### Written instruction
Pull out every line of the data below that contains the string "Task", and copy each one in full.

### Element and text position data
* BEGIN *

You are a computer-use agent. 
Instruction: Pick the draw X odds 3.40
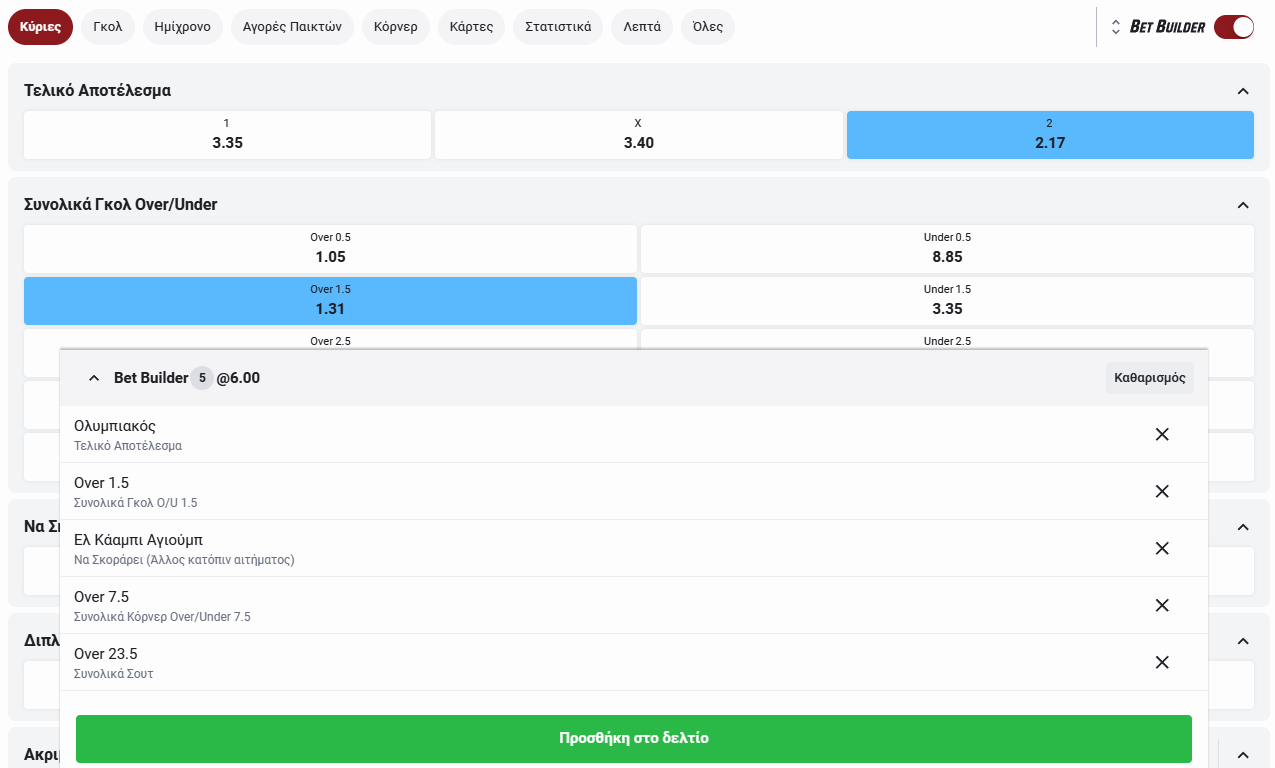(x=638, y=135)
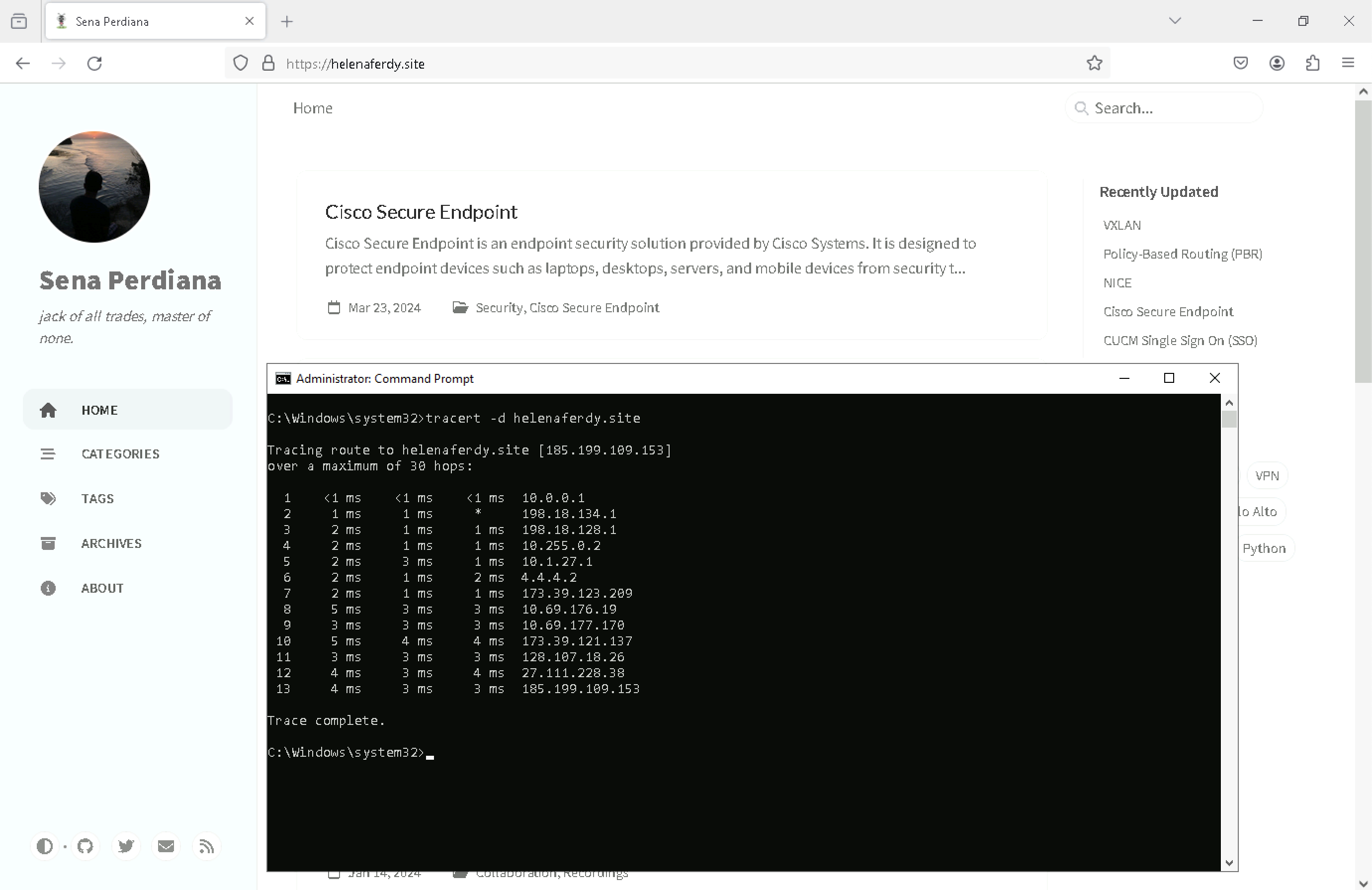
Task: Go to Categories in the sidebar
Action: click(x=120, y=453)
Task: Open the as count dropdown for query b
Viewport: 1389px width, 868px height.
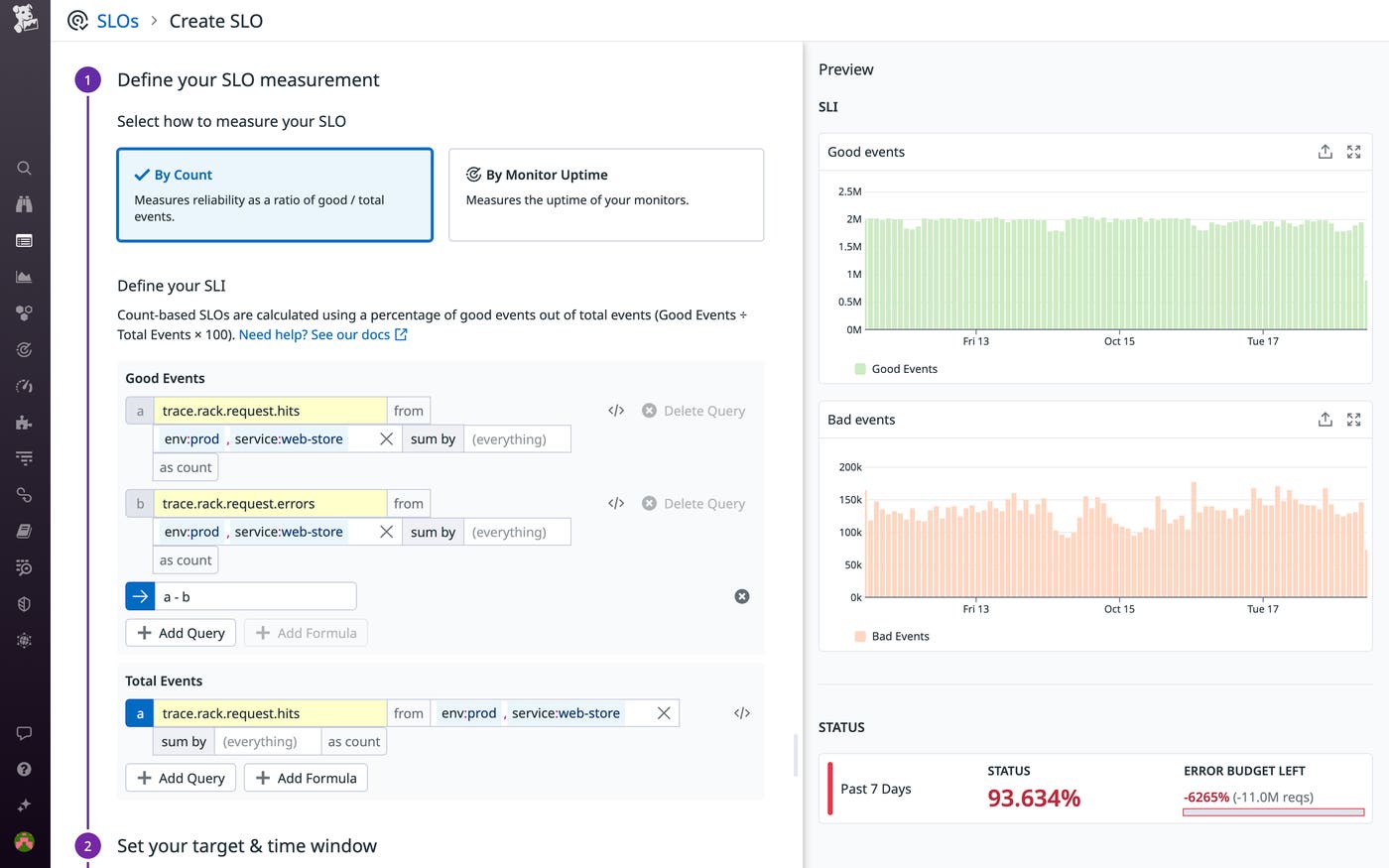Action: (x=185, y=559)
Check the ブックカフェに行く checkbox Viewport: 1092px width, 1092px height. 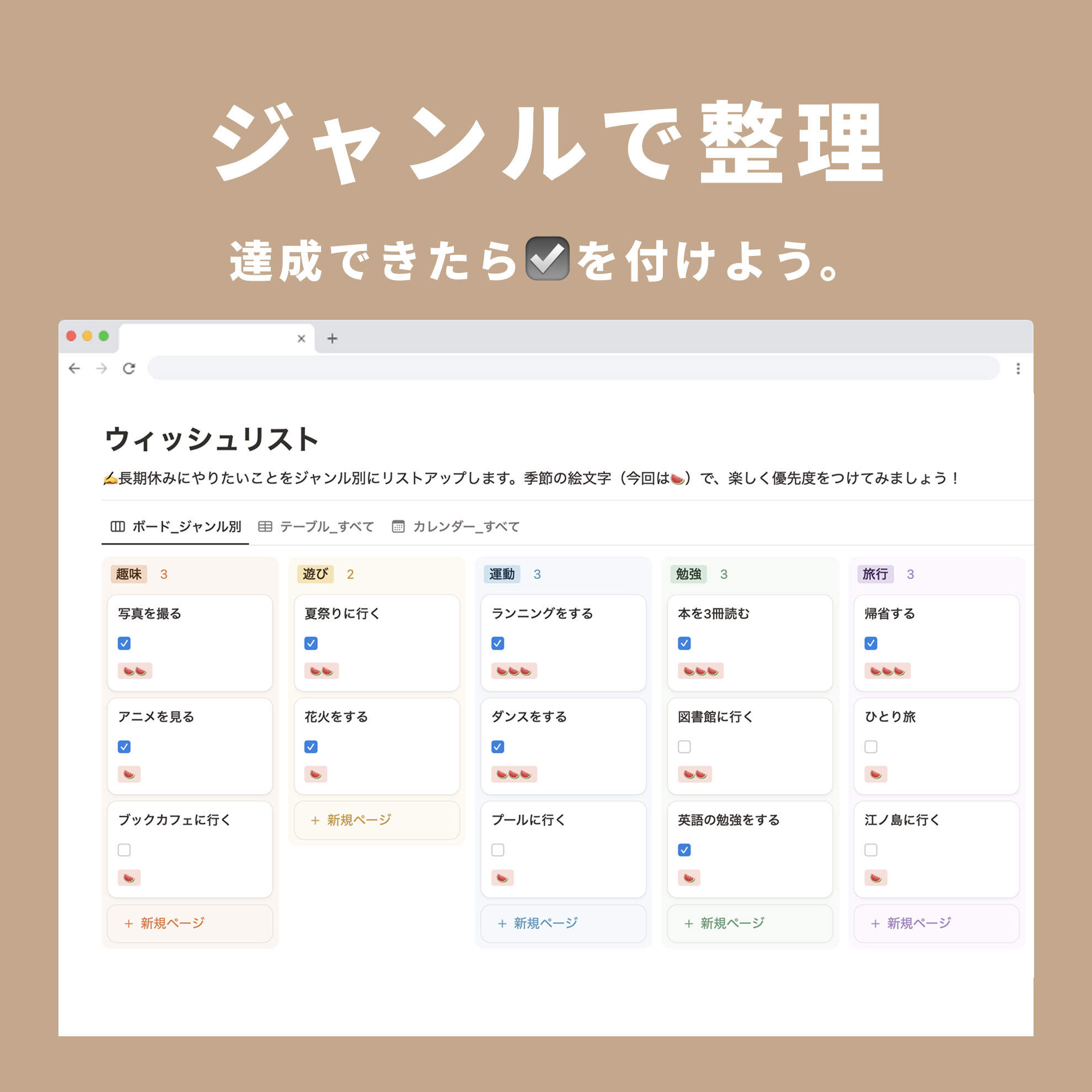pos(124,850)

* END *

### Solution for this exercise
Task: Go to Categories in the sidebar
Task: Open the as count dropdown for query b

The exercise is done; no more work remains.